The Tory population saw that the more radical elements were not able to stir up the common people as they had in the past.  This too added to the feeling of complacency that the colonies were feeling much to the dismay of Sam Adams, Patrick Henry and Christopher Gadsden who knew that the Parliament would use this period of relative calm as there was dissent among the rural members of the colonies.  The more affluent members of Colonial America were in the act of pushing the common people out of the more productive lands forcing them into lands that were further from the markets driving up their costs to get their products to market.  This set up the next series of issues that confronted the less affluent, mainly that the American Oligarchs were more interested in making money than they were in confronting the Crown and Parliament.

The “Regulators” of rural Carolina and the “Green Mountain Boys” of Vermont did not back off and made life for the more affluent less than comfortable.  They continued to harass the judges and sheriffs that were in the pockets of the planters and landed gentry, with liberal threats of “Tar and Feathers” and rides on “The Rail”, but eventually the planters in the Carolina’s and the land owners in the Hudson Valley finally prevailed over some of the less strident members of these groups.

In England, John Wilkes, John Horne Tooke and other radical Englishmen took up the torch of the Colonials and declared that if Americans could not be free, neither could Englishmen.  John Tooke stated that, “we are stones of one arch and must stand or fall together”.  The sentiment was openly welcomed in the colonies with some going so far as to welcome these English radicals in America should it become necessary for them to flee England.  This was not to be, but the fact that some had considered such a move strengthened the resolve of many Americans.

The lull that encompassed America came to a sudden halt in March of 1772 when one Lieutenant William Duddingston appeared in the waters around Rhode Island and began seizing vessels and cargoes he suspected of being contraband.  Duddingston made Narragansett Bay his hunting grounds, seizing ships and cargoes, both legal and illegal, stealing livestock and cutting down fruit trees for firewood.

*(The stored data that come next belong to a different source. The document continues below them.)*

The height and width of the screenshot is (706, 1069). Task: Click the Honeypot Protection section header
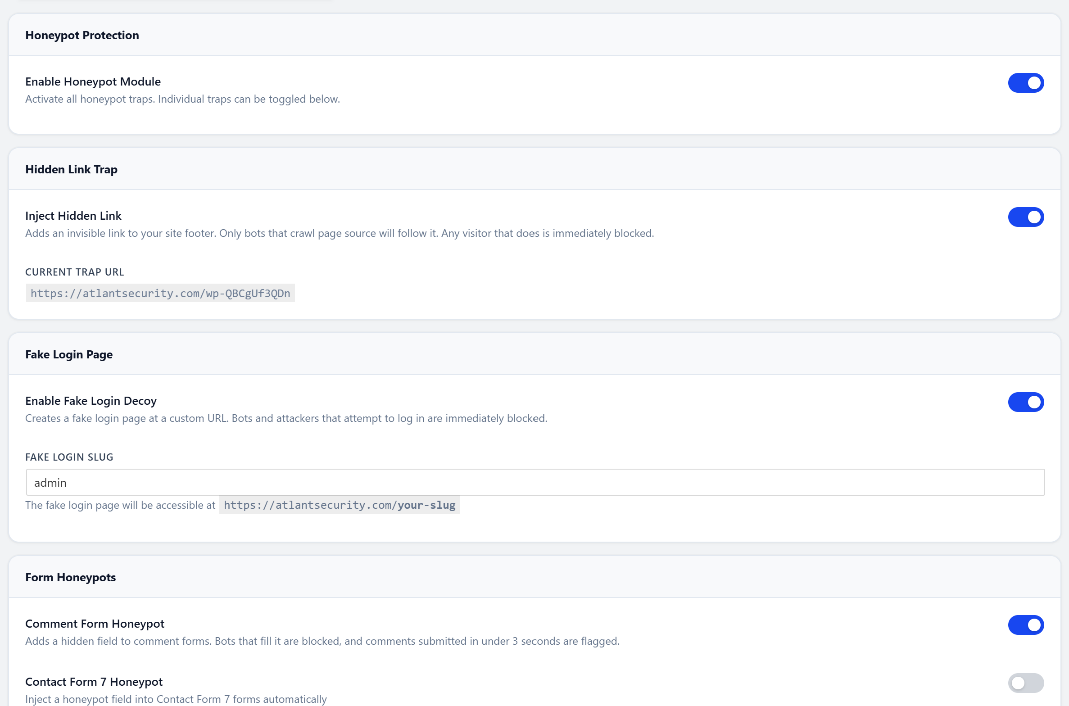point(82,35)
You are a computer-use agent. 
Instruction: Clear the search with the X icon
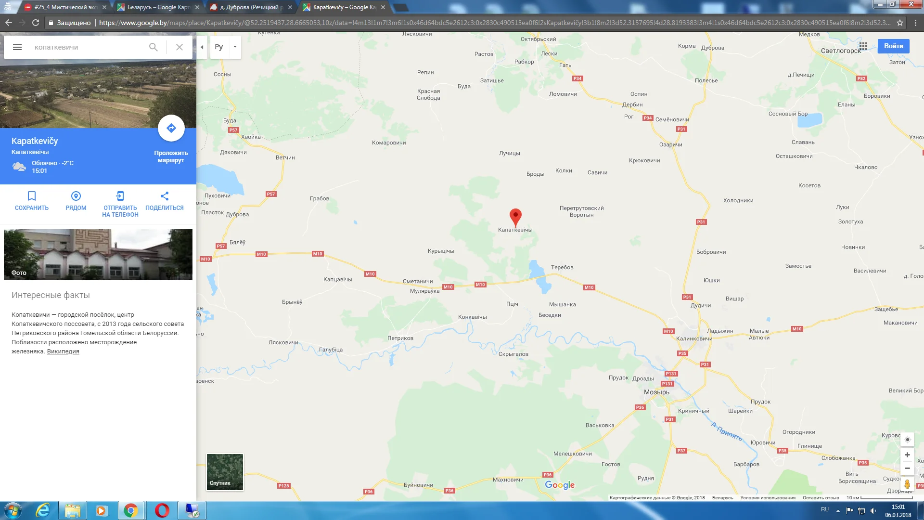(179, 47)
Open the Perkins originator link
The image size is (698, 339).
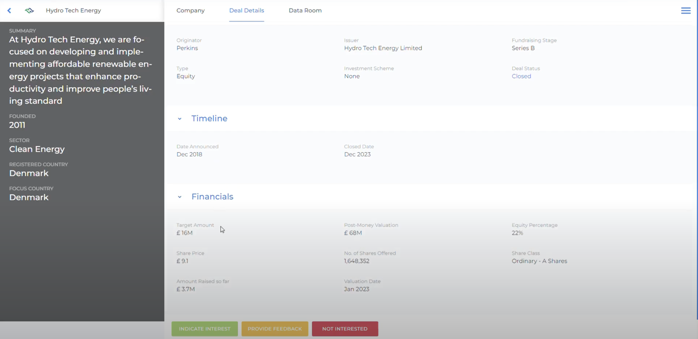tap(187, 48)
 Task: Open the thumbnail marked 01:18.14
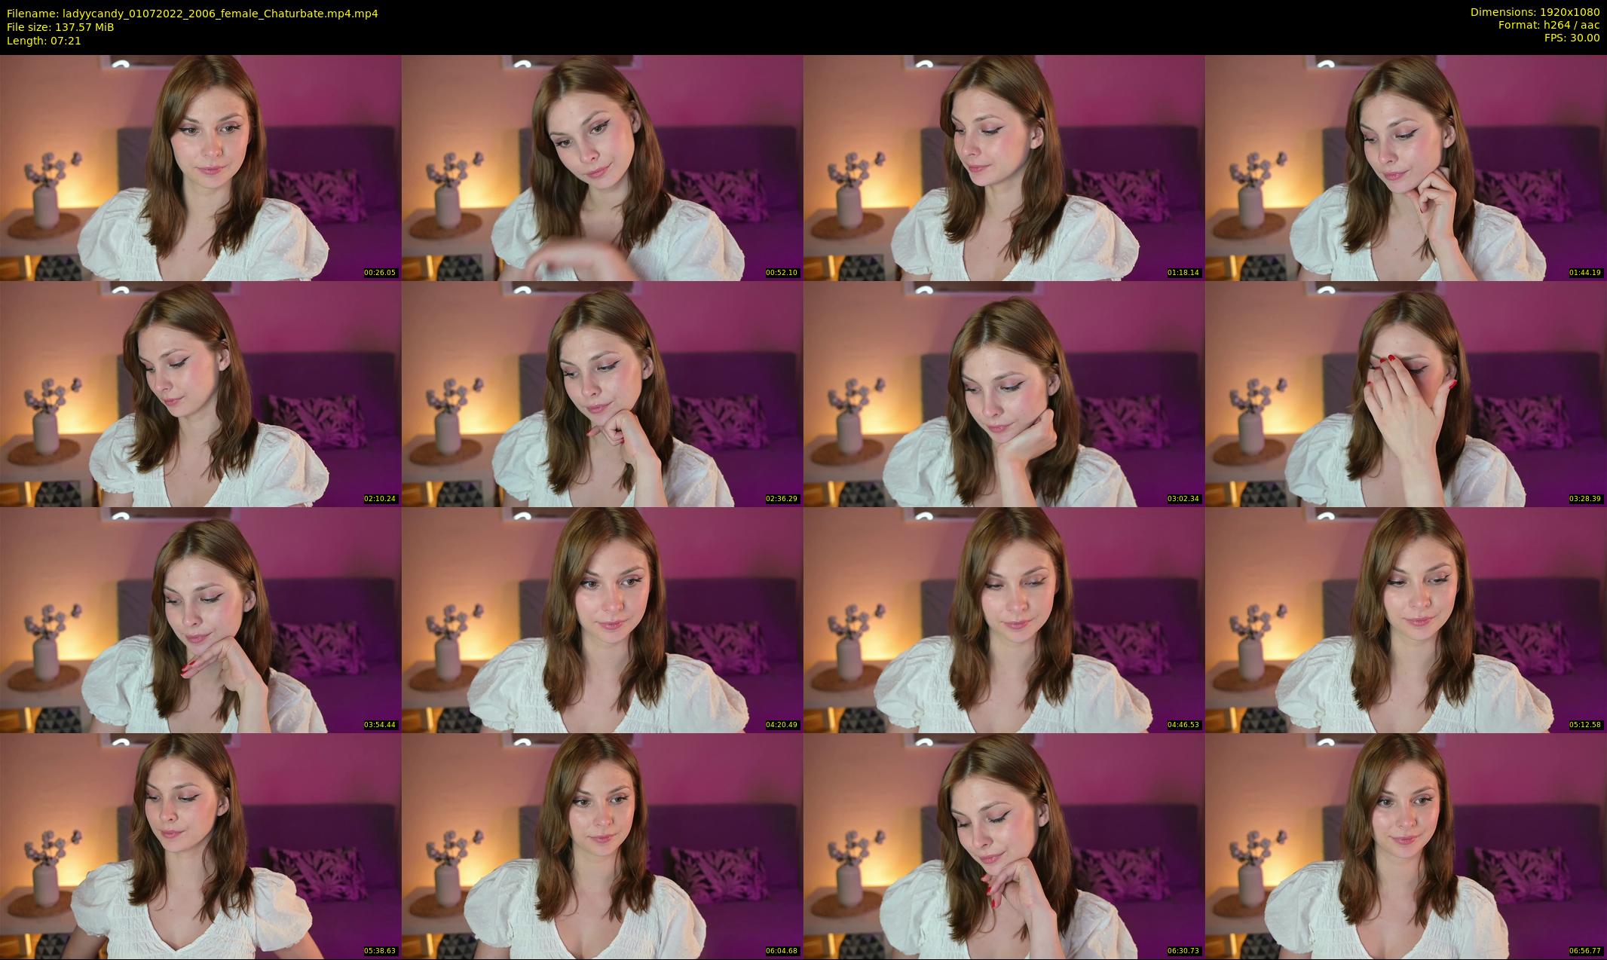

The local populace decided they had enough of this haughty individual and when his vessel, the schooner “Gaspee” ran aground in Narragansett Bay, the locals boarded the vessel, put Duddingston adrift in a small boat and burned the Gaspee to the waterline.

The Burning of HMS Gaspee.
Gaspee was a schooner, a type of two masted sailing vessel. A schooner is typically fore-and-aft rigged.

A commission was sent to Rhode Island to take testimony against the “scoundrels” with the intent of taking them back to England for trail, but to the dismay of the commissioners, no one ever testified against the perpetrators, leaving all who had participated in the burning of His Majesty’s” ship to go free.  This act distressed many of the Officers of the Crown, but little could be done in the absence of credible evidence of wrongdoing.

This signaled an end to the lull of good will between the colonials and Parliament with the enactment of a civil list in Massachusetts to pay the salaries of Crown officials from the customs paid by local merchants.  To add to the dispute, letters written by Governor Thomas Hutchinson and acquired by Benjamin Franklin recommending “a diminution of English liberties in the colony of Massachusetts” did great damage to his post as governor to the colony.  The radicals demanded the removal of the governor but were refused by the Crown.  This action also solidified Franklin’s decision to become one of the radicals seeking freedom for the colonies from the English Crown and driving him to leave England for his home in Pennsylvania.

Lord North, 2nd Earl of Gilford

Frederick North, (Lord North) the second Earl of Guilford was appointed Prime Minister of Great Britain in 1770.  His lack of attention to the ongoing dispute between Parliament and the colonies contributed to an already disintegrating situation that continued almost unabated with a tea tax that would precipitate a new and ever more dangerous situation.